**TASK TO COMPLETE**
Count the lines of the records below that contain the string "pixels". Reply with only that number.

--- BEGIN ENTRIES ---

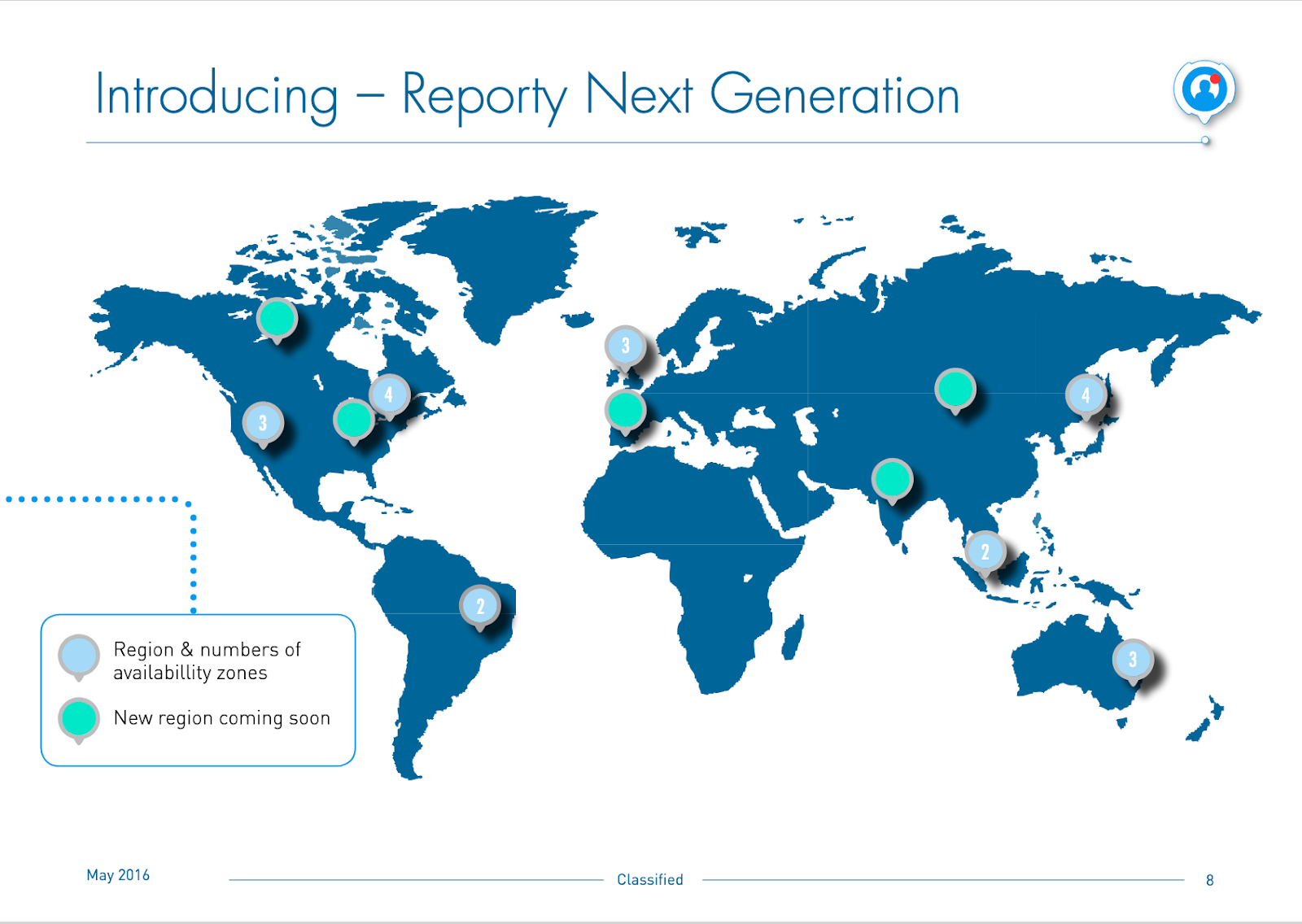Click the US west coast pin labeled 3
Image resolution: width=1302 pixels, height=924 pixels.
point(263,425)
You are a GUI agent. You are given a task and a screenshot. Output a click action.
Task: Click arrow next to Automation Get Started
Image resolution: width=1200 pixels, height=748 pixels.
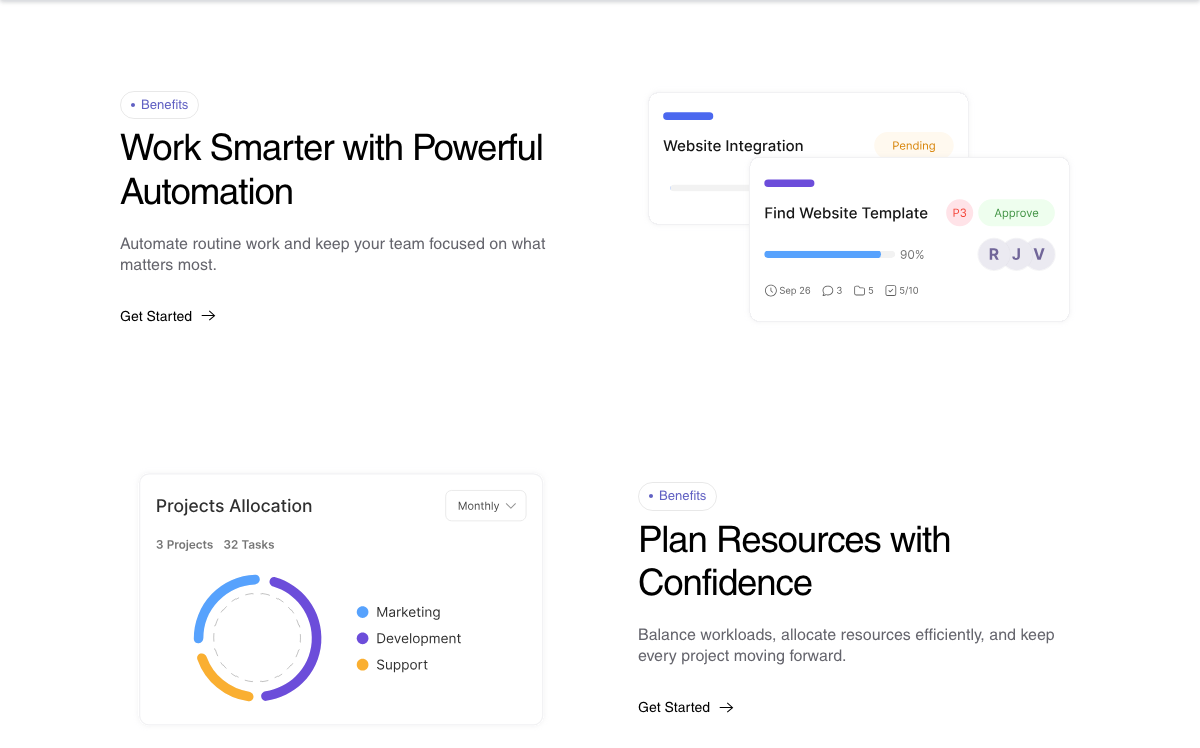(x=208, y=316)
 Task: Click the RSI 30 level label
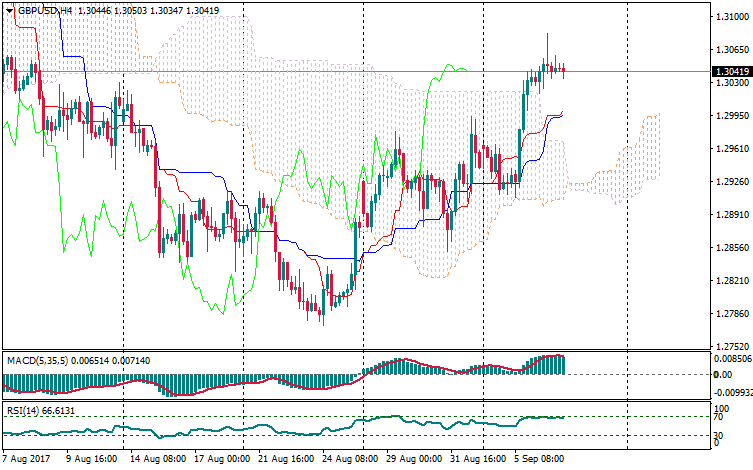[x=719, y=436]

--- END ENTRIES ---

**OUTPUT OF THE TASK**
2